(Screenshot grounding data)
►

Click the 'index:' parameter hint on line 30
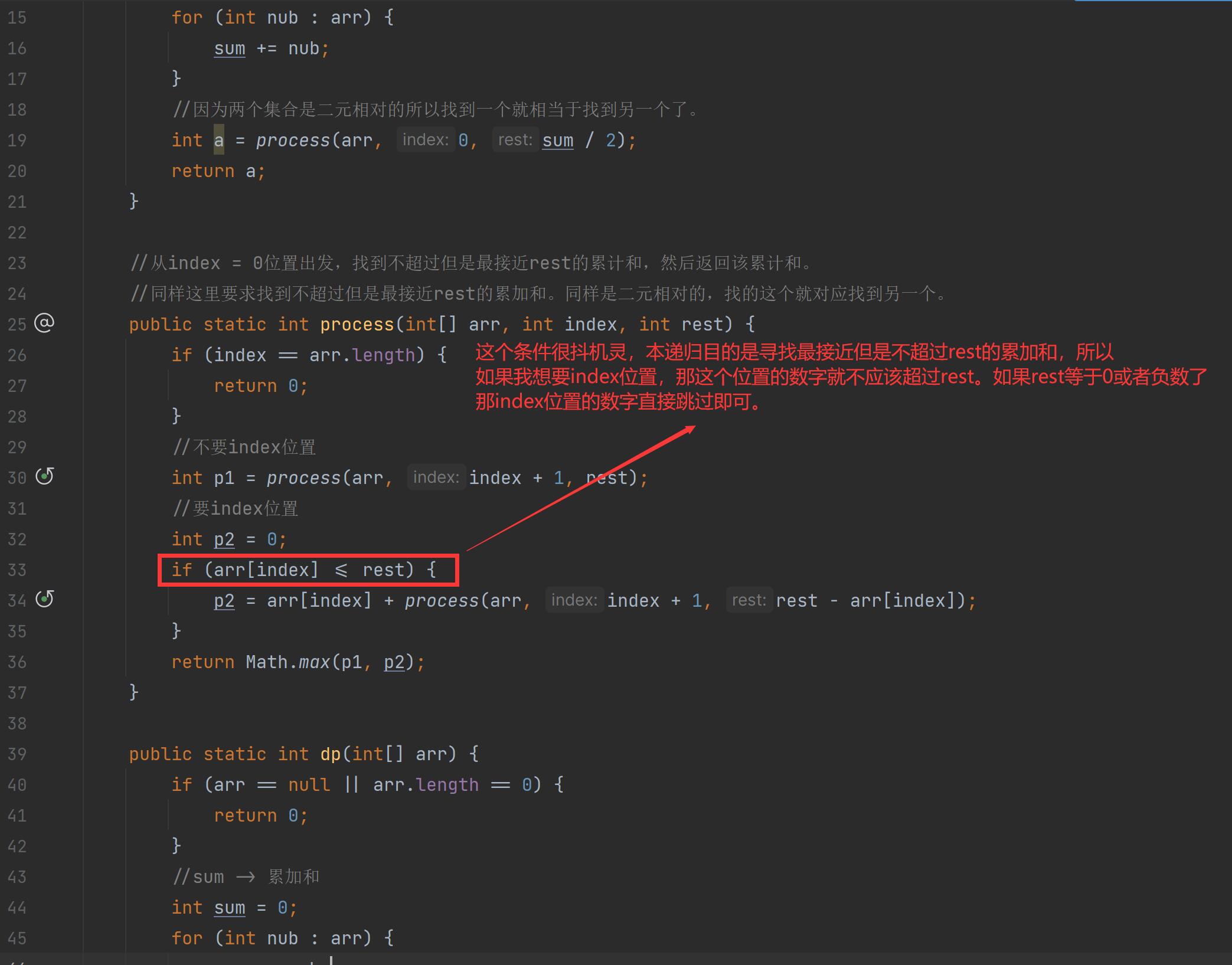coord(436,477)
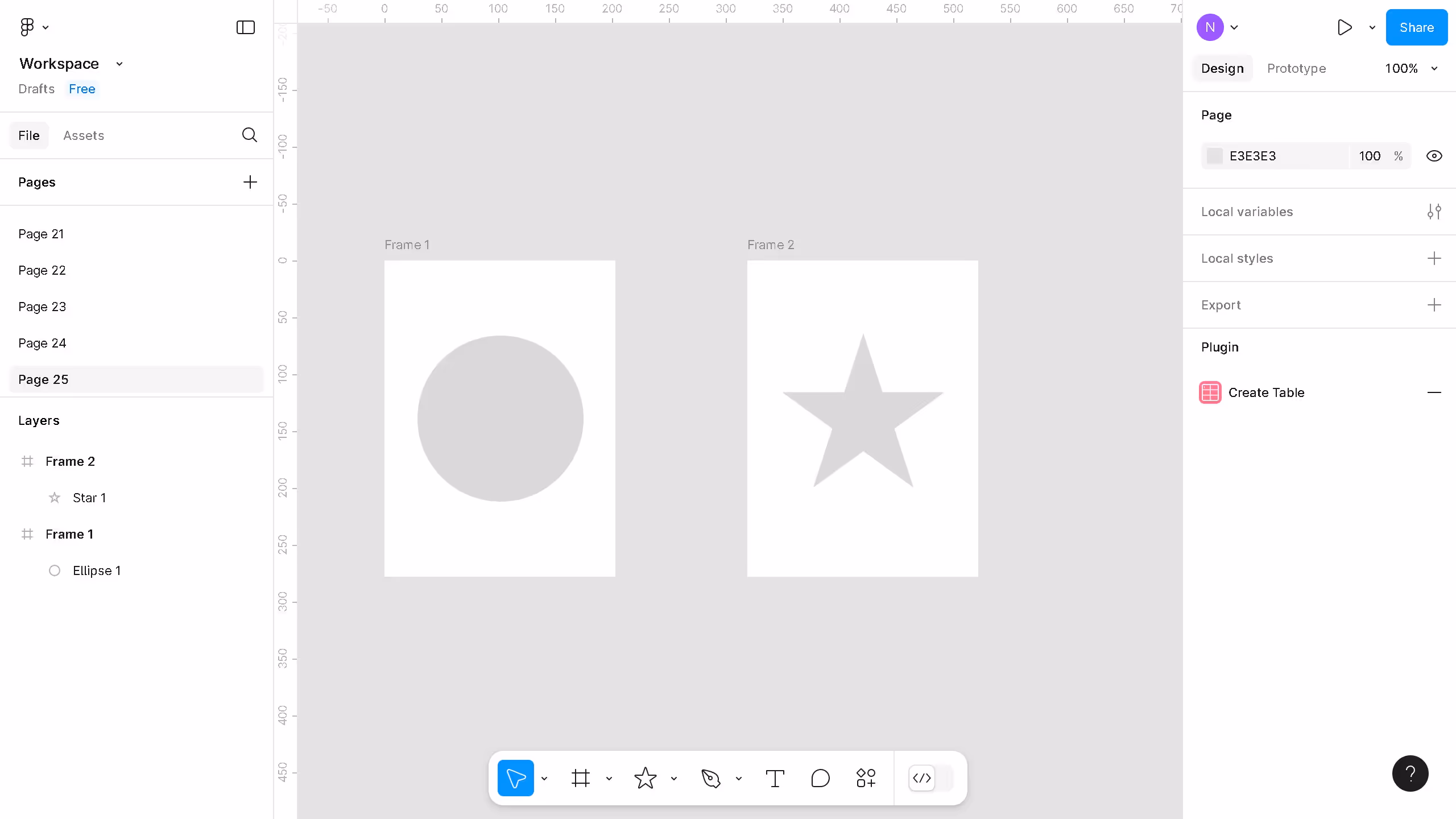
Task: Click the search icon in the file panel
Action: point(249,135)
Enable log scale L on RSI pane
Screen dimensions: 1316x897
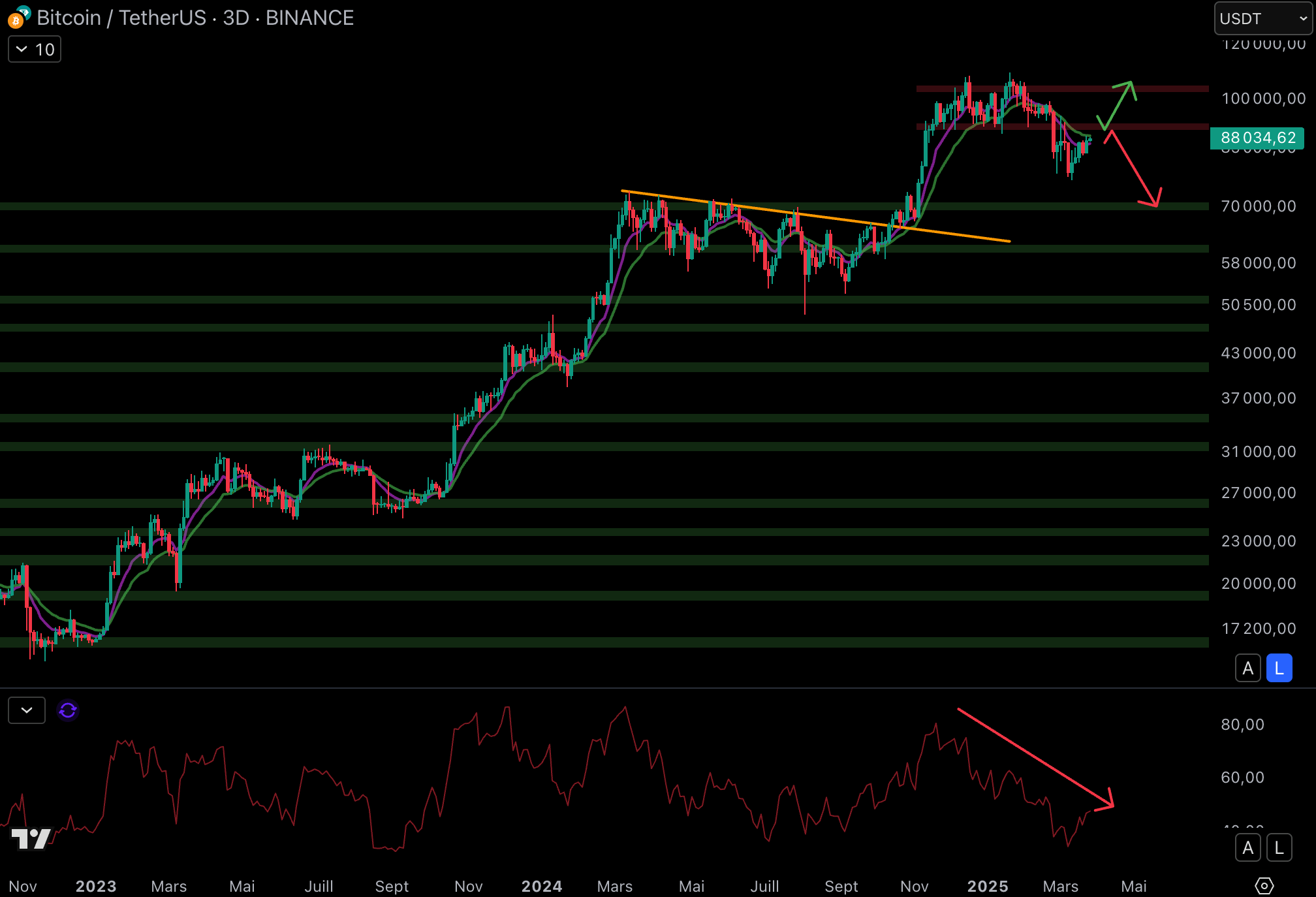[1279, 848]
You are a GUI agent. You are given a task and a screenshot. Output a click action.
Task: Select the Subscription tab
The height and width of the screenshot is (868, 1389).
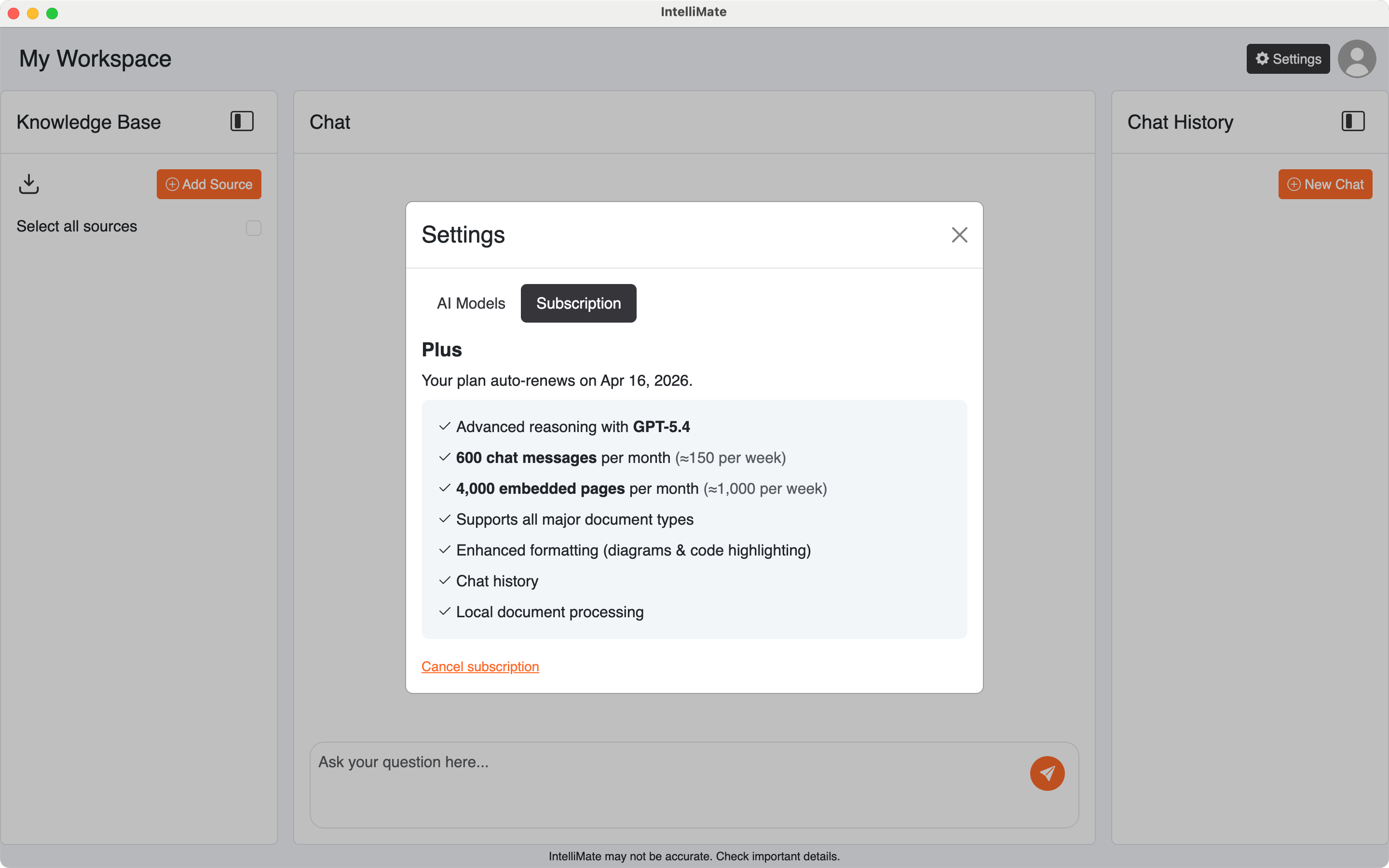click(x=578, y=303)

◄

WHAT THE TASK REQUIRES => Retype all records exactly as shown above, images excluded.

TASK ANSWER =>
Click the 'index:' parameter hint on line 30
coord(436,477)
Task: Click the search icon in the file panel
Action: point(249,135)
Enable log scale L on RSI pane
Screen dimensions: 1316x897
[1279, 848]
You are a GUI agent. You are given a task and a screenshot. Output a click action.
Task: Select the Subscription tab
The height and width of the screenshot is (868, 1389).
click(x=578, y=303)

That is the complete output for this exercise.